最初は、フィクションなのか、ノンフィクションなのかの判断もつかなかった。何故読み始めたのかといえば、それが他の国の話ではなく、日本の、そしてノンフィクションだと分かったからである。
これは、本当の話だった。それも10年も前の話ではなく、外人部隊に入隊したのは、私と同世代の青年の話なのだ。
親にも教師にも受けがよく、明朗活発品行方正の彼が、突然国立大学卒業間近に誰にも内緒でフランスの外人部隊に入隊希望をだしたのだ。
フランスから
「お父さん、フランス外人部隊に入隊します。
 契約は五年間です。
 申し訳ありません。どうしても言えませんでした」
と、短い手紙を出して。
淡々とした、事実のみを語る文章には何の感情も伺えない。特に何があったわけでもない。
言うなれば、いまどきの若者が目指した場所が外人部隊という、異質ではあったものの、彼自身にとっては実はどこかの国の語学留学でも良かったのだ。
外人部隊に居た五年間の、父親との往復書簡を中心に補足事項がちりばめられているだけの流れに、何故か涙がにじむ箇所が幾つもあった。
子は、親の背中を見て育つのだろう。だが、親もまた、その親の背中を見て育つ。
そうして、実は背中では語れないものも多いのではないかと思わせる話だった。だが、日本の、特に父親は正面から子供と相対するのは不得意だ。

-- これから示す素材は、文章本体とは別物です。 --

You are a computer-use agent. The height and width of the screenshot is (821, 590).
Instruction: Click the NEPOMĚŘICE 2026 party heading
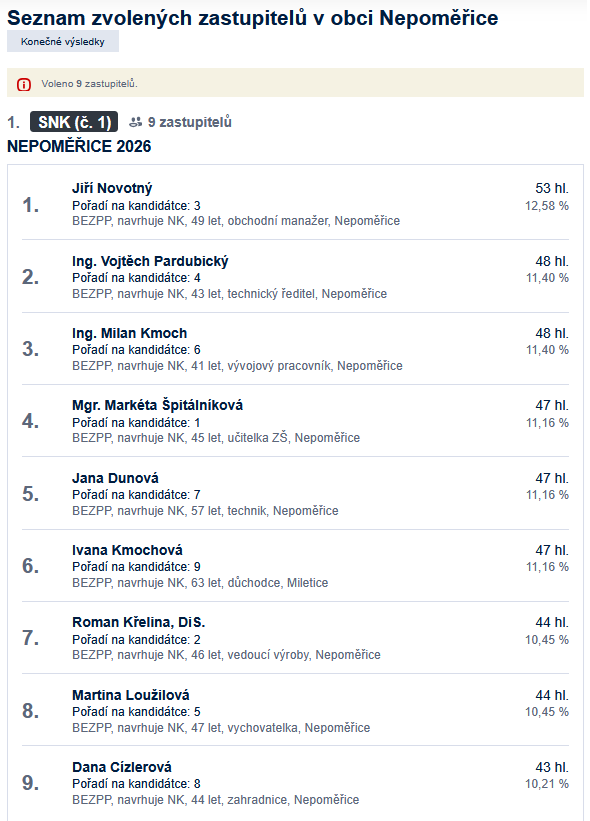click(79, 146)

若いときにしか見えないこともあり(けれど、多くは年を取ると忘れてしまい)、年を取ってしか分からないこともある。
五年の任期が終わり、彼は帰国した。
彼が父親の年になった時に、どう思うのか聞いてみたい。そしてまた、10年以上も前から日本の閉塞感に耐え切れない若者が続出日本という国を愁いてしまいそうだ。